Teacher fined $10,000 after subjecting student to corporal punishment


Teacher fined $10,000 after subjecting student to corporal punishment
2016 NY Slip Op 08301, Appellate Division, First Department

The Appellate Division dismissed a petition to vacate an Education §3020-a disciplinary arbitration award finding that a special education teacher [Educator] inflicted corporal punishment on a special education student. The court then sustained the penalty imposed: a $10,000 fine, indicating that the penalty “does not shock our sense of fairness.”

The court found that the hearing officer’s determination:

1. Did not violate the Educator's due process rights as she was provided with notice, an appropriate hearing, and the opportunity to present evidence and cross-examine witnesses; and

2. Was supported by adequate evidence, was rational, and was not arbitrary and capricious.

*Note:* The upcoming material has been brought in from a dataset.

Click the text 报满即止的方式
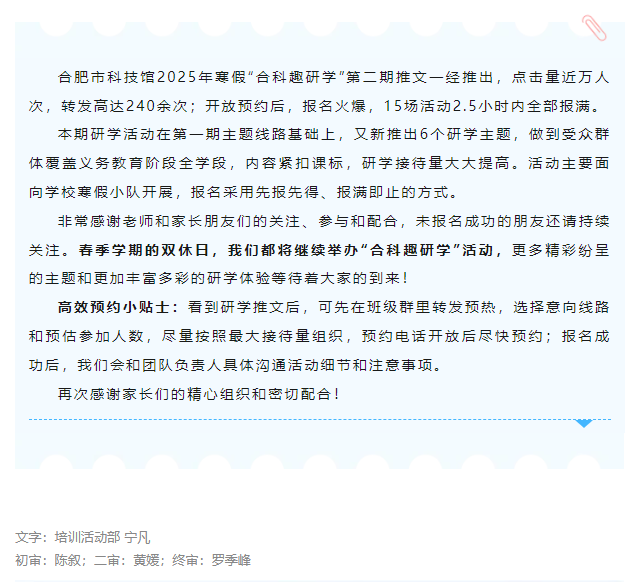tap(392, 192)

As to the penalty imposed on  Educator, §3020-a(4)(a) of the Education Law, which applies to members of the teaching and supervisory staff of a school district, a board of cooperative educational services or a county vocational education and extension board, regardless of title, as described in subdivision (d) of §35 of the Civil Service Law, provides, in pertinent part, that “[i]n those cases where a penalty is imposed, such penalty may be a written reprimand, a fine, suspension for a fixed time without pay, or dismissal"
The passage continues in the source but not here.